One other point I'd like to make about this discussion is that the US has designed relatively small H-bombs to deliver in quantity for its contribution to a nuclear apocalypse. The Russians, always concerned about maintaining their self-image as beating the West, has produced much larger, more spectacular warheads in order to enhance its ability to use nuclear weapons to intimidate others. Some of these weapons have rather large ranges of destruction--dwarfing the size of many US states. It is hard to see how any nuclear exchange could possibly be seen as survivable by either side. That is why the title of the following article is a bit misleading. Russia's nuclear arsenal isn't really designed to be strategic. It is window dressing, since nobody sane really thinks that a nuclear war can be won. The bombs themselves are definitely not duds. Their use as a strategy to prevail in a nuclear war is what the dud is.

RUSSIA’S MASSIVELY POWERFUL NUKES ARE STRATEGIC DUDS

 
Has anyone thought about creating a bugout plan in case the shit really hits the fan? I considered going to my brother's place but he's too close to the military air base in Oscoda. My other brother might be a good candidate in Fife lake southeast of Traverse City. My brother-in-law lives southeast of Manistee so that would be the best of the choices.
No hope. We're quite close to the city.
The Russian missile might malfunction, so there is some hope. I wonder what percentage of them will hit the targets.

Side note: Nothing of military significance over here, of course, but Argentina's president had the great idea of telling Putin he wanted Argentina to be Russia's gateway into Latin America, only to condemn Russia's invasion of Ukraine a few days later. So, I guess in the event of a full-scale war, Putin might just lob one our way out of revenge (it would be pointless strategically and I reckon it's improbable, but we're talking about Putin here :eek: , so I can't be sure. Will he want to punish governments that turned on him? )
I think he would start with European NATO countries.
 
Has anyone thought about creating a bugout plan in case the shit really hits the fan? I considered going to my brother's place but he's too close to the military air base in Oscoda. My other brother might be a good candidate in Fife lake southeast of Traverse City. My brother-in-law lives southeast of Manistee so that would be the best of the choices.
No hope. We're quite close to the city.
The Russian missile might malfunction, so there is some hope. I wonder what percentage of them will hit the targets.

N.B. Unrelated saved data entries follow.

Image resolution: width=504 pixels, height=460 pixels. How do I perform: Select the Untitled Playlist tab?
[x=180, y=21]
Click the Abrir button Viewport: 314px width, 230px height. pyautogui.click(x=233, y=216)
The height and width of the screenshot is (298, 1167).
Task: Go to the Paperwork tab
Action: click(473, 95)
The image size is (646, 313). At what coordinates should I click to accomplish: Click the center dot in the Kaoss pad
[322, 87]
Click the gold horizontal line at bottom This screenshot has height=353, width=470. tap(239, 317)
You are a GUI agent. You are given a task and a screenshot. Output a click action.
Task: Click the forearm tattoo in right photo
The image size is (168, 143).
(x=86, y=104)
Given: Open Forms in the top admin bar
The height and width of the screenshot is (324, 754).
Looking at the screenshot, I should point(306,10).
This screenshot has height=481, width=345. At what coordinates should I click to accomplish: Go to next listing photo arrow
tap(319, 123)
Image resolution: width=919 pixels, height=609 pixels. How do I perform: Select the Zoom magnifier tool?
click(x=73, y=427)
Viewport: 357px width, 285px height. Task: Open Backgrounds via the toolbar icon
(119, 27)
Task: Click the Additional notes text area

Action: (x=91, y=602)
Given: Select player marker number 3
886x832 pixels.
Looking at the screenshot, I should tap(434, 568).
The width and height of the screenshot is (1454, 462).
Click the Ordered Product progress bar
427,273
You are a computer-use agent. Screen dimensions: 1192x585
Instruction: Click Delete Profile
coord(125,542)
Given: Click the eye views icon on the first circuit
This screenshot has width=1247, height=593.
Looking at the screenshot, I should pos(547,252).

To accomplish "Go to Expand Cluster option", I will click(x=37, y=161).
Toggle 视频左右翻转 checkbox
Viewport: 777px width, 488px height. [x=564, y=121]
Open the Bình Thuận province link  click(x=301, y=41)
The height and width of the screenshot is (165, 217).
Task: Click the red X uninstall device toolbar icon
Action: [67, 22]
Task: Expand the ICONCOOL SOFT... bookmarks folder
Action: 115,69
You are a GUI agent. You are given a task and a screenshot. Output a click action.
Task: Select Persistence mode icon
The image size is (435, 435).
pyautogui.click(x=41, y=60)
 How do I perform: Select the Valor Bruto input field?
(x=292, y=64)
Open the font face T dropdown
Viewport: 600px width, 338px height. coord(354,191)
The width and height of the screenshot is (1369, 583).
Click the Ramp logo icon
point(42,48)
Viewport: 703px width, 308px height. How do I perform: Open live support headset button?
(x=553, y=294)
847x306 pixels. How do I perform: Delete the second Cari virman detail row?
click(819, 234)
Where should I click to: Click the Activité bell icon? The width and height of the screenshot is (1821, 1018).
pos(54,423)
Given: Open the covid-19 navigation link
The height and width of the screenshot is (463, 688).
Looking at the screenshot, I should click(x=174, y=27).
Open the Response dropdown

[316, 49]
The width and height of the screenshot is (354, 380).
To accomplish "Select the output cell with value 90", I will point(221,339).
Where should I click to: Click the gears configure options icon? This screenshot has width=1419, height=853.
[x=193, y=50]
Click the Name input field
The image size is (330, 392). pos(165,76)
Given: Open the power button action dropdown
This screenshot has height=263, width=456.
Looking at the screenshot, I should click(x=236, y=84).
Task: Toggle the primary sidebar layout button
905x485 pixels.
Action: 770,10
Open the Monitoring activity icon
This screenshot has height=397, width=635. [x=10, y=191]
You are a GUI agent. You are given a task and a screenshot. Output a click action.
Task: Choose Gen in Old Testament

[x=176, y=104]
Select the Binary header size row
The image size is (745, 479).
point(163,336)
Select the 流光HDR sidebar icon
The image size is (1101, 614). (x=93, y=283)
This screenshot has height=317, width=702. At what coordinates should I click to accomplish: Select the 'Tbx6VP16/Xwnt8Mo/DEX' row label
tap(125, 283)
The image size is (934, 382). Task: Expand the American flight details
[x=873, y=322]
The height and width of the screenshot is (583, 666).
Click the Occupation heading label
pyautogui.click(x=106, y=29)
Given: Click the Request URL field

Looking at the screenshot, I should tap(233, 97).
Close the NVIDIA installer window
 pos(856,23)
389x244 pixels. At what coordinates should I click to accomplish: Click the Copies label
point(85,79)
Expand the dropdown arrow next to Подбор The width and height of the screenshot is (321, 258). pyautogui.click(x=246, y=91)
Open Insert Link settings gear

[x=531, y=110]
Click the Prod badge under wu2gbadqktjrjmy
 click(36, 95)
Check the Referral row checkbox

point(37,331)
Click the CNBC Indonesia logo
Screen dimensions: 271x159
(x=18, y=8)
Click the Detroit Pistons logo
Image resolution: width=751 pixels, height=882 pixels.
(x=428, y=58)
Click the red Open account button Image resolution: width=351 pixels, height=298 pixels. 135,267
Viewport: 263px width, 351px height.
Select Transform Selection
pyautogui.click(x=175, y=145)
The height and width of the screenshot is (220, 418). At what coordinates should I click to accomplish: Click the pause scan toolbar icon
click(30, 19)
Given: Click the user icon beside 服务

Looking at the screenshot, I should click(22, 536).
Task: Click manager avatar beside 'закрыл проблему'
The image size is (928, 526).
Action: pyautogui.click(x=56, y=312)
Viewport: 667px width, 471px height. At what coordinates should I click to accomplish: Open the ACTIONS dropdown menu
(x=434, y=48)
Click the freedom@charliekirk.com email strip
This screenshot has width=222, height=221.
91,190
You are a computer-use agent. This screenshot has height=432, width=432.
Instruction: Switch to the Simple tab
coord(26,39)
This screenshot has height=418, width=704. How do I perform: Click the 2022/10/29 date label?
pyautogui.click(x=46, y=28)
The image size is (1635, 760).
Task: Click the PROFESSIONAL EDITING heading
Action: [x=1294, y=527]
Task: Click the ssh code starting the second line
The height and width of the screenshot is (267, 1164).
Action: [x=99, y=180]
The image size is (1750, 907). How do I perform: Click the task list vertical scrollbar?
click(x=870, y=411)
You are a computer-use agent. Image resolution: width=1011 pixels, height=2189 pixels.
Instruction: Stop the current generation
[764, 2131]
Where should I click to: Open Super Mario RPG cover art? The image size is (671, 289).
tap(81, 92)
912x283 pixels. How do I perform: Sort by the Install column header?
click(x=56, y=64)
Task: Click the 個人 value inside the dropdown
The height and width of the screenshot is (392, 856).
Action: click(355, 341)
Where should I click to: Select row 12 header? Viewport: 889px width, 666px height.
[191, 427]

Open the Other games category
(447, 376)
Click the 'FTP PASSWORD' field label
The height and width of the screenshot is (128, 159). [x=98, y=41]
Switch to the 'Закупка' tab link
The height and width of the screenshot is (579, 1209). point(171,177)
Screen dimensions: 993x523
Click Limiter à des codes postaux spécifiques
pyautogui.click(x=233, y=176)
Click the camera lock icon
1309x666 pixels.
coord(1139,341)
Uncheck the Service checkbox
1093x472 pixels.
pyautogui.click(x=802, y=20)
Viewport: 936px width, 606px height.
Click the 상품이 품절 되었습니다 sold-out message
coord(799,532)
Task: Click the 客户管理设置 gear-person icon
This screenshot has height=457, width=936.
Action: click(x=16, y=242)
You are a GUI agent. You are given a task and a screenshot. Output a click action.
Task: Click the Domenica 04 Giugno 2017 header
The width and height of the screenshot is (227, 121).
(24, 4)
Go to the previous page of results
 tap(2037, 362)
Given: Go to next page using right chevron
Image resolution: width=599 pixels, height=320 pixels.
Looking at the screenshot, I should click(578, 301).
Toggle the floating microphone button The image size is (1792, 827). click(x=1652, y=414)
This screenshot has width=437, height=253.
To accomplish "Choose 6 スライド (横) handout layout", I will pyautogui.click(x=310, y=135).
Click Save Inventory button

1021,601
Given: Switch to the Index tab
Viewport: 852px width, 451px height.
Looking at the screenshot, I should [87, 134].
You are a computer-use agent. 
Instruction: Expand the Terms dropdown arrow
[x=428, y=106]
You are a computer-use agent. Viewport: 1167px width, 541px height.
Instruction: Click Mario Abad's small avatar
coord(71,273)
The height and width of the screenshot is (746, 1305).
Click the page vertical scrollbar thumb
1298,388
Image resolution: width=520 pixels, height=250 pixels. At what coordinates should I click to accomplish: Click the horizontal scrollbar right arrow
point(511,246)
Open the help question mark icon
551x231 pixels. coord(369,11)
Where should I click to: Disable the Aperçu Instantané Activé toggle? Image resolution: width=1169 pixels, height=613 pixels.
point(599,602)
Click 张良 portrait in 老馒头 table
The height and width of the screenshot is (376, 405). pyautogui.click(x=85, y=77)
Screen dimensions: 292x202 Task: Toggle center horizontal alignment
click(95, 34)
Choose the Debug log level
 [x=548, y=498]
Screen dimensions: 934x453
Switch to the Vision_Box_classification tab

Side note: Nothing of military significance over here, of course, but Argentina's president had the great idea of telling Putin he wanted Argentina to be Russia's gateway into Latin America, only to condemn Russia's invasion of Ukraine a few days later. So, I guess in the event of a full-scale war, Putin might just lob one our way out of revenge (it would be pointless strategically and I reckon it's improbable, but we're talking about Putin here :eek: , so I can't be sure. Will he want to punish governments that turned on him? )
I think he would start with European NATO countries.
I think if he uses nuclear weapons, he will start with tactical nukes, and only in Europe. If so, I reckon there probably will not be a full-scale war. However, if there is a full-scale war, all NATO countries will be the targets of many missiles, and a good number of non-NATO countries too (surely Sweden, or Finland). Seriously, Argentina is very probably not on the target list. However, Putin is a mass murderer and strong on vengeance against the wrong targets. In a situation in which he'd have nothing else to lose, I'm not certain that he won't do it.